Dataset excerpts:
──────────

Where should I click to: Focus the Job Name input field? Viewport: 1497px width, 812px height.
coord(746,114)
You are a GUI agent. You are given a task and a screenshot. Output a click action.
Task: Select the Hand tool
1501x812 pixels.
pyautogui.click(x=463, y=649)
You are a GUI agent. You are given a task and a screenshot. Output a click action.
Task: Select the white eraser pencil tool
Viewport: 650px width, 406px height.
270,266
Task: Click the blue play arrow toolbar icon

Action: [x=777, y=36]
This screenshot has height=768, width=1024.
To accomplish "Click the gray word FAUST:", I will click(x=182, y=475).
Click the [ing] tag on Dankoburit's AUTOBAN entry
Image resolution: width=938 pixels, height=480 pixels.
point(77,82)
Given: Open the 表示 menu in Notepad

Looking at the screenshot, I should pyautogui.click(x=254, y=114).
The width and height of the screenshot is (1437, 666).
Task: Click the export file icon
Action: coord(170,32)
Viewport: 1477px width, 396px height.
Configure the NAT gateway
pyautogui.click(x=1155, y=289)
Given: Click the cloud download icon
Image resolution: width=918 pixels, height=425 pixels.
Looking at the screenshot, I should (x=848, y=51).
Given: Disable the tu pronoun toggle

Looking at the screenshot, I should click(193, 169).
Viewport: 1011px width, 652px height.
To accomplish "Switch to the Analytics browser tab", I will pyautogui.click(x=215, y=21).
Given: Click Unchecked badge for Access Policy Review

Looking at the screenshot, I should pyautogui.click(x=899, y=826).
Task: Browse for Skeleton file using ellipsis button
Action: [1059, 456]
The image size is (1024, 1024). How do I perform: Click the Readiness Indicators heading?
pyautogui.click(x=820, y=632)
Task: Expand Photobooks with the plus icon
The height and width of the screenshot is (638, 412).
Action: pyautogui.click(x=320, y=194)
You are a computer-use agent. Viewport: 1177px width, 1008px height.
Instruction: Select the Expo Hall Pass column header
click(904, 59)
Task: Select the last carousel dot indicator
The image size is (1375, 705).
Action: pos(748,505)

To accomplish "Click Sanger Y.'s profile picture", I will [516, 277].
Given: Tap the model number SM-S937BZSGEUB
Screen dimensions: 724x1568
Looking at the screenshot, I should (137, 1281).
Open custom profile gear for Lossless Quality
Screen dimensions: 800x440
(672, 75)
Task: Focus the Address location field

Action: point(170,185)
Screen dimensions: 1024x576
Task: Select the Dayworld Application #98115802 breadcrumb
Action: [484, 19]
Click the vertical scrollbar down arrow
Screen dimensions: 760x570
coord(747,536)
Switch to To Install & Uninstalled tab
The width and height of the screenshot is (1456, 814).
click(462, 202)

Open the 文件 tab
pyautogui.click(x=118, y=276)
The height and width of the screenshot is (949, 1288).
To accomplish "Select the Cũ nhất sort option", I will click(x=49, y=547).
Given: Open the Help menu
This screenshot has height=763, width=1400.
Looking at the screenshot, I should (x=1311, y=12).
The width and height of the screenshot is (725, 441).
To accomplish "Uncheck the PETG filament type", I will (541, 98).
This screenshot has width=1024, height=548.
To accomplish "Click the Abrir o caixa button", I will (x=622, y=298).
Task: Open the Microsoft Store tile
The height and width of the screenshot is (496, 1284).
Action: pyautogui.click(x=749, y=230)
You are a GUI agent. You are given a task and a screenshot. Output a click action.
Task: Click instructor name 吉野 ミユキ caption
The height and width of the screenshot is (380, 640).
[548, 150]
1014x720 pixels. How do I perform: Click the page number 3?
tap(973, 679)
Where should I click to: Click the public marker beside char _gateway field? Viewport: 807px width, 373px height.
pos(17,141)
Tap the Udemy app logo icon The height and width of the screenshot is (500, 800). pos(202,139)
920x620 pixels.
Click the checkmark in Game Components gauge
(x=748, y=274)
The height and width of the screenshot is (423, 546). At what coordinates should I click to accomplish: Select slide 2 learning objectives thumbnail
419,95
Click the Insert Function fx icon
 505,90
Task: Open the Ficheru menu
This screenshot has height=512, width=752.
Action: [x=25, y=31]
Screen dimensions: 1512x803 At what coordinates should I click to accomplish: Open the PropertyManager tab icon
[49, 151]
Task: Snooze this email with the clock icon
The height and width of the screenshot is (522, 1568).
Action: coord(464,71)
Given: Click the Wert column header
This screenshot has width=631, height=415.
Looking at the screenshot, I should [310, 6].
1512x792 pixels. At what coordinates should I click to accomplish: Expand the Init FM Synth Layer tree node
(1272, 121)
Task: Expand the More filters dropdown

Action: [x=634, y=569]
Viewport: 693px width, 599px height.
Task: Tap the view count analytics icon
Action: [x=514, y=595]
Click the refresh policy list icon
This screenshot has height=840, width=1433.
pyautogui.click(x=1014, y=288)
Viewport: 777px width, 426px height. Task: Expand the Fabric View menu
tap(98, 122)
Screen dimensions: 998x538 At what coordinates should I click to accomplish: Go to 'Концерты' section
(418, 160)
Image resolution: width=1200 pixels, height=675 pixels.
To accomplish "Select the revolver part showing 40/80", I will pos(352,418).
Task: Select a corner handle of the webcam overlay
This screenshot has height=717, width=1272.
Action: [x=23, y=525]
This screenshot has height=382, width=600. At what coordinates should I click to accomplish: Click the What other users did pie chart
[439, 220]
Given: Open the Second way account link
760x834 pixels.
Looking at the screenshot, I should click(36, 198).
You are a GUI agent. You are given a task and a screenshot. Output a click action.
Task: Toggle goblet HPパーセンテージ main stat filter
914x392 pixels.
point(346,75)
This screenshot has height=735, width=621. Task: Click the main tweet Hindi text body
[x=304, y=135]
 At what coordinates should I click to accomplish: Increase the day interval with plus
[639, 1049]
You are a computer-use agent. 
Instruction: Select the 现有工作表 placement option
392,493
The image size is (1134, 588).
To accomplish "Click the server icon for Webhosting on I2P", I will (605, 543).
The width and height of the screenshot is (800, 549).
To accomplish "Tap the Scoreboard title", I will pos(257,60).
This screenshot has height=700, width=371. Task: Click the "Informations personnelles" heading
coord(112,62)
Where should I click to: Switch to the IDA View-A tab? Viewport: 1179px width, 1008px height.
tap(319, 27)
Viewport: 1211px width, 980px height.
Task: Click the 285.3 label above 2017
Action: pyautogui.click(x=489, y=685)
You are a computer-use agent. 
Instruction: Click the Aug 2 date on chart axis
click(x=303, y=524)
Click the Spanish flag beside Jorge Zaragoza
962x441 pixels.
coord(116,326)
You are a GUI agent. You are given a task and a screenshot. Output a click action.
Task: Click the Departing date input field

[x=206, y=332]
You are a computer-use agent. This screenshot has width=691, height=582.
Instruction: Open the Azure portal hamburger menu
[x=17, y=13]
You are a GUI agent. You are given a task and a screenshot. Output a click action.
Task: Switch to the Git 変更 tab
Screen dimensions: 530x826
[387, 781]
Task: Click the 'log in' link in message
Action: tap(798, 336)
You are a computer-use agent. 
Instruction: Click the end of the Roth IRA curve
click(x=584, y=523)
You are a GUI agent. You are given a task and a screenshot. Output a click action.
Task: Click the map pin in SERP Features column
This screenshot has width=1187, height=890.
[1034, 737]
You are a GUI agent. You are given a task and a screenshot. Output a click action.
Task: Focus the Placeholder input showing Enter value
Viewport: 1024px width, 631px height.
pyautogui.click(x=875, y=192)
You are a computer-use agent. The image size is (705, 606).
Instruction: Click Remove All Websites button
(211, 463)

──────────

- YOUR ASSIGNMENT -
Your answer should be the data above, retyped in full and unaltered.

- ANSWER SPACE -
Where should I click to: Focus the Job Name input field? Viewport: 1497px width, 812px height.
coord(746,114)
You are a GUI agent. You are given a task and a screenshot. Output a click action.
Task: Select the Hand tool
1501x812 pixels.
pyautogui.click(x=463, y=649)
You are a GUI agent. You are given a task and a screenshot. Output a click action.
Task: Select the white eraser pencil tool
Viewport: 650px width, 406px height.
270,266
Task: Click the blue play arrow toolbar icon

Action: [x=777, y=36]
This screenshot has height=768, width=1024.
To accomplish "Click the gray word FAUST:", I will click(x=182, y=475).
Click the [ing] tag on Dankoburit's AUTOBAN entry
Image resolution: width=938 pixels, height=480 pixels.
point(77,82)
Given: Open the 表示 menu in Notepad

Looking at the screenshot, I should pyautogui.click(x=254, y=114).
The width and height of the screenshot is (1437, 666).
Task: Click the export file icon
Action: coord(170,32)
Viewport: 1477px width, 396px height.
Configure the NAT gateway
pyautogui.click(x=1155, y=289)
Given: Click the cloud download icon
Image resolution: width=918 pixels, height=425 pixels.
Looking at the screenshot, I should (x=848, y=51).
Given: Disable the tu pronoun toggle

Looking at the screenshot, I should click(193, 169).
Viewport: 1011px width, 652px height.
To accomplish "Switch to the Analytics browser tab", I will pyautogui.click(x=215, y=21).
Given: Click Unchecked badge for Access Policy Review

Looking at the screenshot, I should pyautogui.click(x=899, y=826).
Task: Browse for Skeleton file using ellipsis button
Action: [1059, 456]
The image size is (1024, 1024). How do I perform: Click the Readiness Indicators heading?
pyautogui.click(x=820, y=632)
Task: Expand Photobooks with the plus icon
The height and width of the screenshot is (638, 412).
Action: pyautogui.click(x=320, y=194)
You are a computer-use agent. Viewport: 1177px width, 1008px height.
Instruction: Select the Expo Hall Pass column header
click(904, 59)
Task: Select the last carousel dot indicator
The image size is (1375, 705).
Action: pos(748,505)

To accomplish "Click Sanger Y.'s profile picture", I will [516, 277].
Given: Tap the model number SM-S937BZSGEUB
Screen dimensions: 724x1568
Looking at the screenshot, I should (137, 1281).
Open custom profile gear for Lossless Quality
Screen dimensions: 800x440
(672, 75)
Task: Focus the Address location field

Action: point(170,185)
Screen dimensions: 1024x576
Task: Select the Dayworld Application #98115802 breadcrumb
Action: [484, 19]
Click the vertical scrollbar down arrow
Screen dimensions: 760x570
coord(747,536)
Switch to To Install & Uninstalled tab
The width and height of the screenshot is (1456, 814).
click(462, 202)

Open the 文件 tab
pyautogui.click(x=118, y=276)
The height and width of the screenshot is (949, 1288).
To accomplish "Select the Cũ nhất sort option", I will click(x=49, y=547).
Given: Open the Help menu
This screenshot has height=763, width=1400.
Looking at the screenshot, I should (x=1311, y=12).
The width and height of the screenshot is (725, 441).
To accomplish "Uncheck the PETG filament type", I will (541, 98).
This screenshot has width=1024, height=548.
To accomplish "Click the Abrir o caixa button", I will (x=622, y=298).
Task: Open the Microsoft Store tile
The height and width of the screenshot is (496, 1284).
Action: pyautogui.click(x=749, y=230)
You are a GUI agent. You are given a task and a screenshot. Output a click action.
Task: Click instructor name 吉野 ミユキ caption
The height and width of the screenshot is (380, 640).
[548, 150]
1014x720 pixels. How do I perform: Click the page number 3?
tap(973, 679)
Where should I click to: Click the public marker beside char _gateway field? Viewport: 807px width, 373px height.
pos(17,141)
Tap the Udemy app logo icon The height and width of the screenshot is (500, 800). pos(202,139)
920x620 pixels.
Click the checkmark in Game Components gauge
(x=748, y=274)
The height and width of the screenshot is (423, 546). At what coordinates should I click to accomplish: Select slide 2 learning objectives thumbnail
419,95
Click the Insert Function fx icon
 505,90
Task: Open the Ficheru menu
This screenshot has height=512, width=752.
Action: [x=25, y=31]
Screen dimensions: 1512x803 At what coordinates should I click to accomplish: Open the PropertyManager tab icon
[49, 151]
Task: Snooze this email with the clock icon
The height and width of the screenshot is (522, 1568).
Action: coord(464,71)
Given: Click the Wert column header
This screenshot has width=631, height=415.
Looking at the screenshot, I should [310, 6].
1512x792 pixels. At what coordinates should I click to accomplish: Expand the Init FM Synth Layer tree node
(1272, 121)
Task: Expand the More filters dropdown

Action: [x=634, y=569]
Viewport: 693px width, 599px height.
Task: Tap the view count analytics icon
Action: [x=514, y=595]
Click the refresh policy list icon
This screenshot has height=840, width=1433.
pyautogui.click(x=1014, y=288)
Viewport: 777px width, 426px height. Task: Expand the Fabric View menu
tap(98, 122)
Screen dimensions: 998x538 At what coordinates should I click to accomplish: Go to 'Концерты' section
(418, 160)
Image resolution: width=1200 pixels, height=675 pixels.
To accomplish "Select the revolver part showing 40/80", I will pos(352,418).
Task: Select a corner handle of the webcam overlay
This screenshot has height=717, width=1272.
Action: [x=23, y=525]
This screenshot has height=382, width=600. At what coordinates should I click to accomplish: Click the What other users did pie chart
[439, 220]
Given: Open the Second way account link
760x834 pixels.
Looking at the screenshot, I should click(36, 198).
You are a GUI agent. You are given a task and a screenshot. Output a click action.
Task: Toggle goblet HPパーセンテージ main stat filter
914x392 pixels.
point(346,75)
This screenshot has height=735, width=621. Task: Click the main tweet Hindi text body
[x=304, y=135]
 At what coordinates should I click to accomplish: Increase the day interval with plus
[639, 1049]
You are a computer-use agent. 
Instruction: Select the 现有工作表 placement option
392,493
The image size is (1134, 588).
To accomplish "Click the server icon for Webhosting on I2P", I will (605, 543).
The width and height of the screenshot is (800, 549).
To accomplish "Tap the Scoreboard title", I will pos(257,60).
This screenshot has height=700, width=371. Task: Click the "Informations personnelles" heading
coord(112,62)
Where should I click to: Switch to the IDA View-A tab? Viewport: 1179px width, 1008px height.
tap(319, 27)
Viewport: 1211px width, 980px height.
Task: Click the 285.3 label above 2017
Action: pyautogui.click(x=489, y=685)
You are a computer-use agent. 
Instruction: Click the Aug 2 date on chart axis
click(x=303, y=524)
Click the Spanish flag beside Jorge Zaragoza
962x441 pixels.
coord(116,326)
You are a GUI agent. You are given a task and a screenshot. Output a click action.
Task: Click the Departing date input field

[x=206, y=332]
You are a computer-use agent. This screenshot has width=691, height=582.
Instruction: Open the Azure portal hamburger menu
[x=17, y=13]
You are a GUI agent. You are given a task and a screenshot. Output a click action.
Task: Switch to the Git 変更 tab
Screen dimensions: 530x826
[387, 781]
Task: Click the 'log in' link in message
Action: tap(798, 336)
You are a computer-use agent. 
Instruction: Click the end of the Roth IRA curve
click(x=584, y=523)
You are a GUI agent. You are given a task and a screenshot. Output a click action.
Task: Click the map pin in SERP Features column
This screenshot has width=1187, height=890.
[1034, 737]
You are a GUI agent. You are given a task and a screenshot. Output a click action.
Task: Focus the Placeholder input showing Enter value
Viewport: 1024px width, 631px height.
pyautogui.click(x=875, y=192)
You are a computer-use agent. The image size is (705, 606).
Instruction: Click Remove All Websites button
(211, 463)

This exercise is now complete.